Integrating dataflow and non-dataflow real-time application models on multi-core platforms
Ref: CISTER-TR-170512       Publication Date: 23, May, 2017

Integrating dataflow and non-dataflow real-time application models on multi-core platforms

Ref: CISTER-TR-170512       Publication Date: 23, May, 2017

Day by day, gradually and steadily, applications in all segments of computing, including embedded systems, are getting more complex, because of the increased range of functionality they offer. This complexity requires platforms with increased performance that satisfies such growing computational demands. This need has driven the adoption of multi-core processors in embedded systems, since they allow performance to be increased at a reasonable energy consumption.
Future real-time embedded systems will increasingly incorporate mixed application models with timing constraints running on the same multi-core platform. These application models are dataflow applications with timing constraints and traditional real-time applications modelled as independent arbitrary-deadline tasks. Examples of such mixed embedded systems are Autonomous Driving Systems and Unmanned Ariel Vehicles. These systems require guarantees that all running applications execute satisfying their timing constraints. Also, to be cost-efficient in terms of design, they require efficient mapping strategies that maximize the use of system resources to reduce the overall cost.
This work proposes a complete approach with a main goal to integrate mixed application models (dataflow and traditional real-time applications) with timing requirements on the same multi-core platform. This approach guarantees that the mapped applications satisfy their timing constraints and maximize utilization of the platform resources. Three main algorithms to achieve the main goal. The first algorithm is called slack-based merging, which is an offline dataflow graph reduction technique that aims to decrease the complexity of dataflow applications, and thereby their analysis time. The algorithm reduces the run-time of our approach with 82% to 90%, compared to when it is not used. The experimental evaluation with real application models from the SDF3 benchmark shows that the reduced graph: 1) respects the timing constraints, i.e. throughput and latency, of the original application graph and 2) when the throughput constraint is relaxed with respect to the maximal throughput of the graph, the merging algorithm is able to achieve a larger reduction in graph size.
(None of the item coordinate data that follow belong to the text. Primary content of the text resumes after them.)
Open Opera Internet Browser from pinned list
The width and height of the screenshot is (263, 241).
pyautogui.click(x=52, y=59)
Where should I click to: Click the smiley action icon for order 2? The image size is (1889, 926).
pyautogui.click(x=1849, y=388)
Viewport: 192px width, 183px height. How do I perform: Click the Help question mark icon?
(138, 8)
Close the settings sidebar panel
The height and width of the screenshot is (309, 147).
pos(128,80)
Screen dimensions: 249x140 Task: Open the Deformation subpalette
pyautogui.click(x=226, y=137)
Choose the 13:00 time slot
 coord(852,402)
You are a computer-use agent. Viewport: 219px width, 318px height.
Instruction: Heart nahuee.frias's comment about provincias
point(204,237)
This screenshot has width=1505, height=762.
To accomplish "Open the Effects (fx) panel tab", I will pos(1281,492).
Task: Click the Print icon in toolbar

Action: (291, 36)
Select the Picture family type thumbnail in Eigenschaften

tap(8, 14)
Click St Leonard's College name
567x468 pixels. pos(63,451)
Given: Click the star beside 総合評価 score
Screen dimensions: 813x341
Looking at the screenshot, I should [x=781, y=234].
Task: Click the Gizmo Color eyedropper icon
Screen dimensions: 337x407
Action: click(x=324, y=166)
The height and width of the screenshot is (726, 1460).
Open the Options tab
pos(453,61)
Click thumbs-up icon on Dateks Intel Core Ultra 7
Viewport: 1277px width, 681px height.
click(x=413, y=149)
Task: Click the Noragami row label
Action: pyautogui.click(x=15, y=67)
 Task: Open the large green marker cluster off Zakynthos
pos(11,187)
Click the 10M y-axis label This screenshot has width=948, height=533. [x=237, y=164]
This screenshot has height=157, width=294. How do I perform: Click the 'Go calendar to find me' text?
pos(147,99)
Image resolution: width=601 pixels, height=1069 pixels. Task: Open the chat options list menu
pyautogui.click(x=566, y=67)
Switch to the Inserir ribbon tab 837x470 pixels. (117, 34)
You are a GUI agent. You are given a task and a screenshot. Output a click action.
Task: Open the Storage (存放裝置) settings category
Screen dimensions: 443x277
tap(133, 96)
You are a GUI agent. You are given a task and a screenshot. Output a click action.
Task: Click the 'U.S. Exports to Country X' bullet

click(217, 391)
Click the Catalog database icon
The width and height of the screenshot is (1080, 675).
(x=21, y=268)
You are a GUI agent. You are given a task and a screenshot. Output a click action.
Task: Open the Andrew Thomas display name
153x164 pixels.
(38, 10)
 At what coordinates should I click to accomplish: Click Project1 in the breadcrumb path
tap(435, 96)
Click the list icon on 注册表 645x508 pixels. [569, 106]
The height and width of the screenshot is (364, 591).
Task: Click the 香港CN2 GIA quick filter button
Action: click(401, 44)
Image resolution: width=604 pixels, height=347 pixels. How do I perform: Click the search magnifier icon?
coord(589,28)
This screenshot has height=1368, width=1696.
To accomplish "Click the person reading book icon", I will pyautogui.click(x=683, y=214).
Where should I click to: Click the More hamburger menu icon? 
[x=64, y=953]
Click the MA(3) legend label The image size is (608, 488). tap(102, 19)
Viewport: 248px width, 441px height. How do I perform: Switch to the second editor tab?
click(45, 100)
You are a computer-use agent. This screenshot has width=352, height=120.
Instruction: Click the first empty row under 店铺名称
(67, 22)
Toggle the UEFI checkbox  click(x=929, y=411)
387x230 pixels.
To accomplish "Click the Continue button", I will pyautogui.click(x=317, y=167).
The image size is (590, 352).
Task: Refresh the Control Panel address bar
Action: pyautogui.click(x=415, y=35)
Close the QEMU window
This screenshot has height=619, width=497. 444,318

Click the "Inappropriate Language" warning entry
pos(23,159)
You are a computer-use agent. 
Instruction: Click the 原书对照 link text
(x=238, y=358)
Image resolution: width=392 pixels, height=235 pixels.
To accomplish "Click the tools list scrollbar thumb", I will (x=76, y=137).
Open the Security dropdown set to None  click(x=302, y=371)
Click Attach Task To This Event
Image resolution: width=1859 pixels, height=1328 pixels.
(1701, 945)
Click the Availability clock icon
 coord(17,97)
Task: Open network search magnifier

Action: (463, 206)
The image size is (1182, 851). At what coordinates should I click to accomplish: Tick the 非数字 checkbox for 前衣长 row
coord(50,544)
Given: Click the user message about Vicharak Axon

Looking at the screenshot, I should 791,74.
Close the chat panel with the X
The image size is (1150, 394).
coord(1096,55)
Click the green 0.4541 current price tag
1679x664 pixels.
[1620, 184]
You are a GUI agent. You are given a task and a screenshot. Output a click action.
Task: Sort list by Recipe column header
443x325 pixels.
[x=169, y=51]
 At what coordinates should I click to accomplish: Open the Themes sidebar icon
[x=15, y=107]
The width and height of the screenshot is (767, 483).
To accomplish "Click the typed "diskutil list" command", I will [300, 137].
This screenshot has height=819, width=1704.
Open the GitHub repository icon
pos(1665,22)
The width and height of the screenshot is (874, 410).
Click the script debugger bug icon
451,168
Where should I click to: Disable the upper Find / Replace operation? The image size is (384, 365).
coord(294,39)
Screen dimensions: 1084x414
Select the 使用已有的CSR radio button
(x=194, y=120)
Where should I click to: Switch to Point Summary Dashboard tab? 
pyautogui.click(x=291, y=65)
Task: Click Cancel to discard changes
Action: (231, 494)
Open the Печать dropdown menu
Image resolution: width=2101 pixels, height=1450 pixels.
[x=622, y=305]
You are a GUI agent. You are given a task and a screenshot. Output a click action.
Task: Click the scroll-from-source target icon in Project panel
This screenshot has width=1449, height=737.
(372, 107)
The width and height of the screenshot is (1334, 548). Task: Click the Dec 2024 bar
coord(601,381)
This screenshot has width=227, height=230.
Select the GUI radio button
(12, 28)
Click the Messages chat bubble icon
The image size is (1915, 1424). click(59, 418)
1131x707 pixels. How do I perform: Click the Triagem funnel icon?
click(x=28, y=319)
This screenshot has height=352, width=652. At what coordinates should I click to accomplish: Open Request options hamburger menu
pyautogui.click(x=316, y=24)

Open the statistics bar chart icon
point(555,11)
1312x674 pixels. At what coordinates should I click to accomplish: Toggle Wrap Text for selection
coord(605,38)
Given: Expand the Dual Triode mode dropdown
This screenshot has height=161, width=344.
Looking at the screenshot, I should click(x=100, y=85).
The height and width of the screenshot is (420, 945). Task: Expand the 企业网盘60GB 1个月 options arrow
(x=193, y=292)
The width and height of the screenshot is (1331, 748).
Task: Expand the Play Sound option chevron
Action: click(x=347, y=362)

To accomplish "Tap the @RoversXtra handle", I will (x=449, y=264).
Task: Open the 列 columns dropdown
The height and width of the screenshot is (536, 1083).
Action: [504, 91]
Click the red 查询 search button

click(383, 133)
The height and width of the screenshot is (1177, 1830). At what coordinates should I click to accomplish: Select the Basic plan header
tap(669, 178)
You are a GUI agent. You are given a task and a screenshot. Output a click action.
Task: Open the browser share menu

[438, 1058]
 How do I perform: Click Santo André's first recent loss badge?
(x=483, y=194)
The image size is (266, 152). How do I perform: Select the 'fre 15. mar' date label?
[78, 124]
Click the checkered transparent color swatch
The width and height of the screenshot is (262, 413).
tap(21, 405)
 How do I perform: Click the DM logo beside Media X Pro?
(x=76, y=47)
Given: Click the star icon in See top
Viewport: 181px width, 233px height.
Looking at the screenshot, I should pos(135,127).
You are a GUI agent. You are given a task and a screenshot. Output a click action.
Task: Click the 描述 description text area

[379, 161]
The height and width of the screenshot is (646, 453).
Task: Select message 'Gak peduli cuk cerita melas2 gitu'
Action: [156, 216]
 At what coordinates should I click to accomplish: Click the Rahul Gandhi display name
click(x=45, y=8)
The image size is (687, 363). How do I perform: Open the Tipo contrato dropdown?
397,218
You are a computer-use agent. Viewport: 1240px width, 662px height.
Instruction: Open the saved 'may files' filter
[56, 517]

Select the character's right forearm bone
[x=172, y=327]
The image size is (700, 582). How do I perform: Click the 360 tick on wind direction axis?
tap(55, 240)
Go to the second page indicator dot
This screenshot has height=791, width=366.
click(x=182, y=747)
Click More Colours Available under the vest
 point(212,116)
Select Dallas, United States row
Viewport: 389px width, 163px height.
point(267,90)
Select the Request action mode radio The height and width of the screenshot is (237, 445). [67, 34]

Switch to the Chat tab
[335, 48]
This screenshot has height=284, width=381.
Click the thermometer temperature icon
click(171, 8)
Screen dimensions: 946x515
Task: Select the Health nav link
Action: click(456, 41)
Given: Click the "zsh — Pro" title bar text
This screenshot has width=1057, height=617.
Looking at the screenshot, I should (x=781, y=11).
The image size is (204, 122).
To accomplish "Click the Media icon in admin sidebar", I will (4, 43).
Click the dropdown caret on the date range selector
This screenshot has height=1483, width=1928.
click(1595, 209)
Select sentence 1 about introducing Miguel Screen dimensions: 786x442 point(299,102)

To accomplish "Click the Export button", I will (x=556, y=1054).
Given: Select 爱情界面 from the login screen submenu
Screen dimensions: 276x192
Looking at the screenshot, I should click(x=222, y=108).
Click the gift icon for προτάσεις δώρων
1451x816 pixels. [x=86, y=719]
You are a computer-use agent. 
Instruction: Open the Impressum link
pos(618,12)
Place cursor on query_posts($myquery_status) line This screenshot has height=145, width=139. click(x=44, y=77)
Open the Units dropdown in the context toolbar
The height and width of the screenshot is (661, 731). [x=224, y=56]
The second algorithm is called Timing Parameter Extraction, which extracts timing parameters, i.e. offsets, periods and deadlines, of dataflow applications with timing constraints, i.e. throughput and latency, converting them into periodic arbitrary-deadline tasks. These tasks execute in a way that preserve the dependencies of the original dataflow application using the offset parameter, while satisfying its timing constraints using the period and deadline parameters. This algorithm is a means to unify the two mixed application models into a single real-time task set. The main advantage of this algorithm is that the extraction of the timing parameters is independent of the specific scheduler being used, of other applications running in the system and the details of the particular platform. In addition, the experimental evaluation shows that the reduced-size dataflow graphs generated by the slack-based merging algorithm, in particular for applications that do not need to execute at maximum throughput, help speeding up the extraction of the timing parameters.
The third algorithm is called communication-aware mapping, which allocates the mixed application models on a 2D-Mesh multi-core platform after unifying them. The mapping process is done considering the timing constraints of the applications and maximizing resource utilization of the platform, while accounting for the communication cost of the dataflow applications. The algorithm is based on a novel mapping heuristic called Sensitive-Path-First, which surpasses the well-known First Fit bin-packing heuristic in terms of number of allocated applications and runtime by up to 28% and 22%, respectively. The experimental evaluation reveals a direct relation between the number of allocated applications and the availability of communication resources, which demonstrates the importance of considering communication cost. We also show that ignoring communication cost, as frequently done in existing work, allows 76% more applications to be mapped, although the applications in the system are no longer guaranteed to satisfy their timing constraints.
Together, these three important algorithms successfully achieve the main goal of this thesis and play a part in allowing embedded real-time systems to map and schedule mixed application models. The complete approach and the three algorithms presented in this thesis have been validated through proofs and experimental evaluation.

Hazem Ali

PhD Thesis, Faculdade de Engenharia da Universidade do Porto.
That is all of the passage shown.